Removing (Dropping) a Table From Your Database
After we finally make a decision about which car we want, we can drop our table from the database:
%spark splicemachineContext.dropTable("SPLICE.CARSTBL")
%splicemachine SELECT * FROM CARSTBL; java.sql.SQLSyntaxErrorException: Table/View 'SPLICE.CARSTBL' does not exist.
Conclusion
The Splice Machine Native Spark DataSource makes it easy for you to access and manipulate data in your database directly from Spark, yielding tremendous performance boosts.
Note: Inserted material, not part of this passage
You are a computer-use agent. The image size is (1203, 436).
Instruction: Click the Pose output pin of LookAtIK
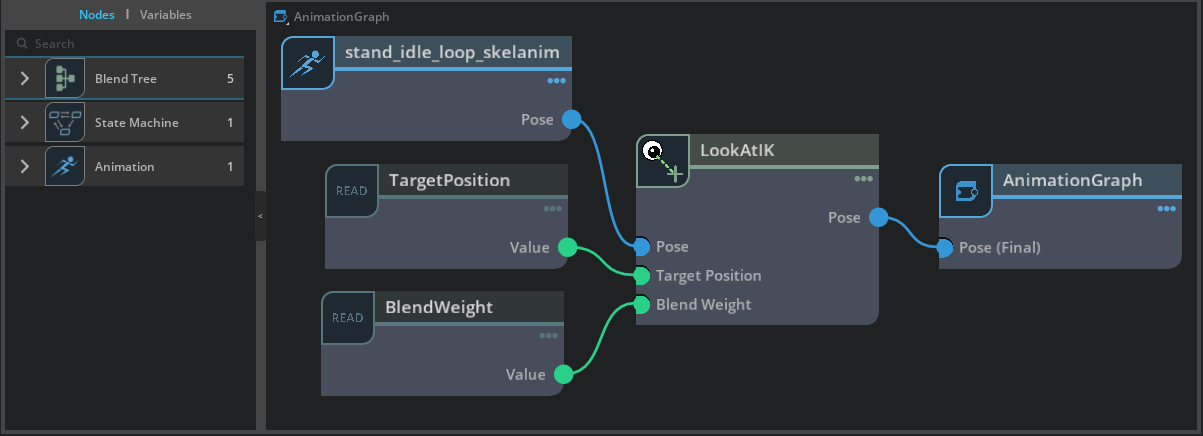[x=878, y=217]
Your data scientists and developers can use the full power of both Splice Machine and Spark with familiar development tools and without the added overhead of serializing and transmitting data to and from your database.
This article has shown you how to move data between Spark and Splice Machine in a Zeppelin notebook. We've provided snippets from several real-world examples, which we can make available to you on an Splice Machine cluster on our cloud service.